[Word and item position data]

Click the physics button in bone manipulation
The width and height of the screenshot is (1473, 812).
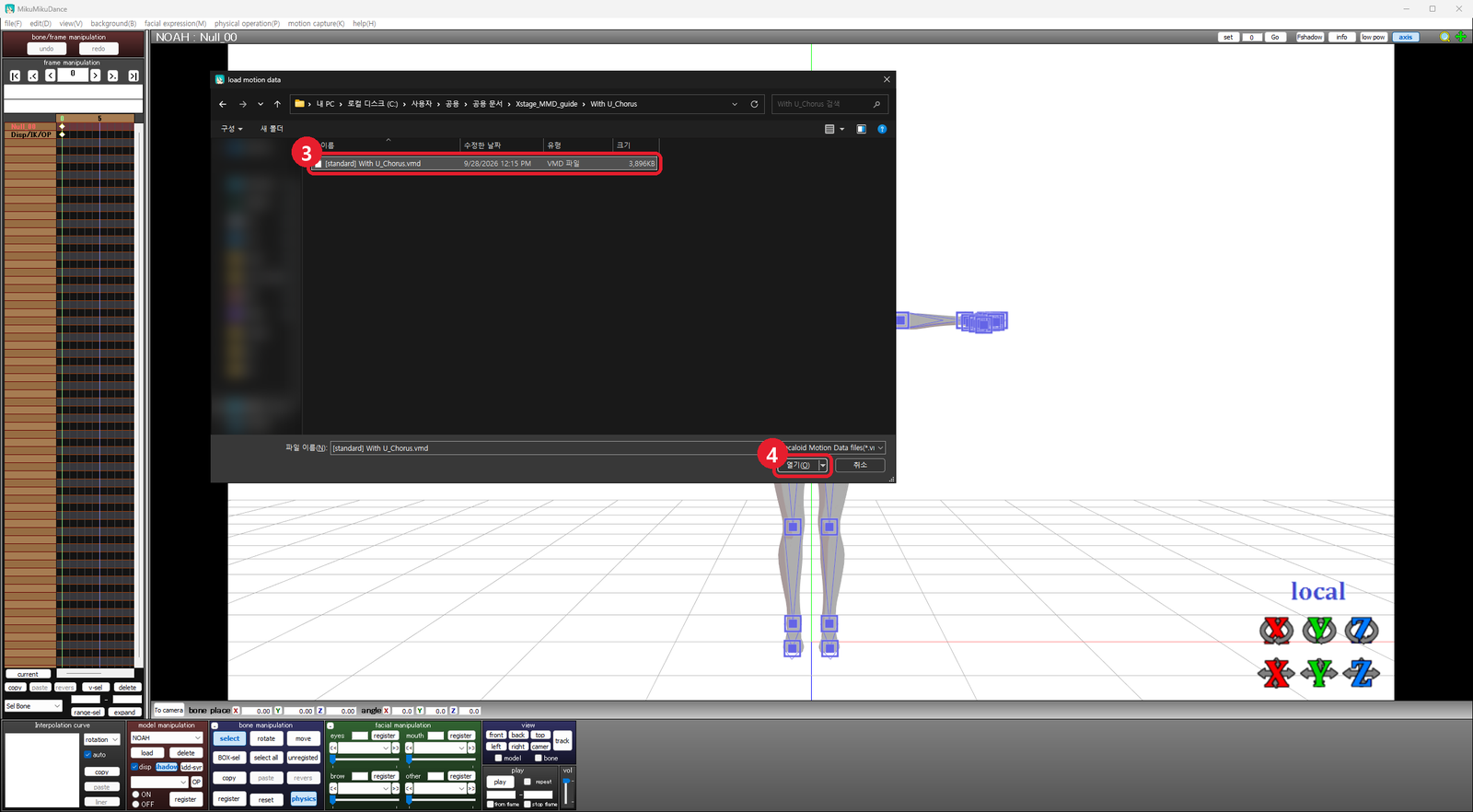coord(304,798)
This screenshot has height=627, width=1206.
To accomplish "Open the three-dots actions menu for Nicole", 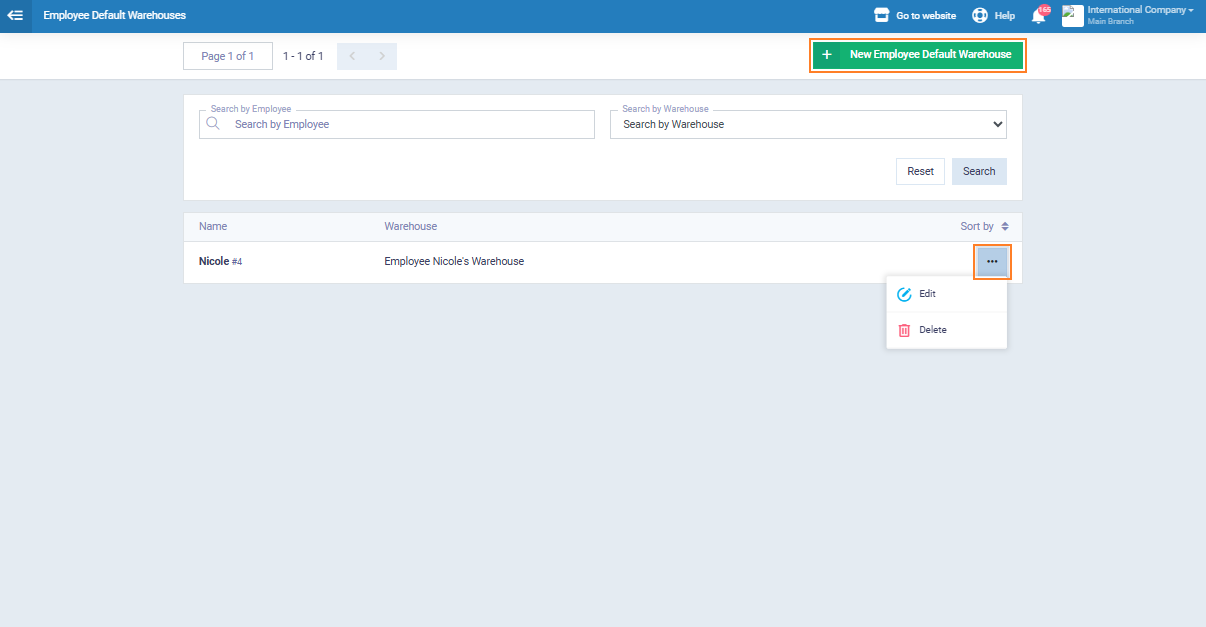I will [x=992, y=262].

**REQUIREMENTS**
State how many lines in the rows above contain the string "height", with case counting. Give only the number.

**TASK OUTPUT**
2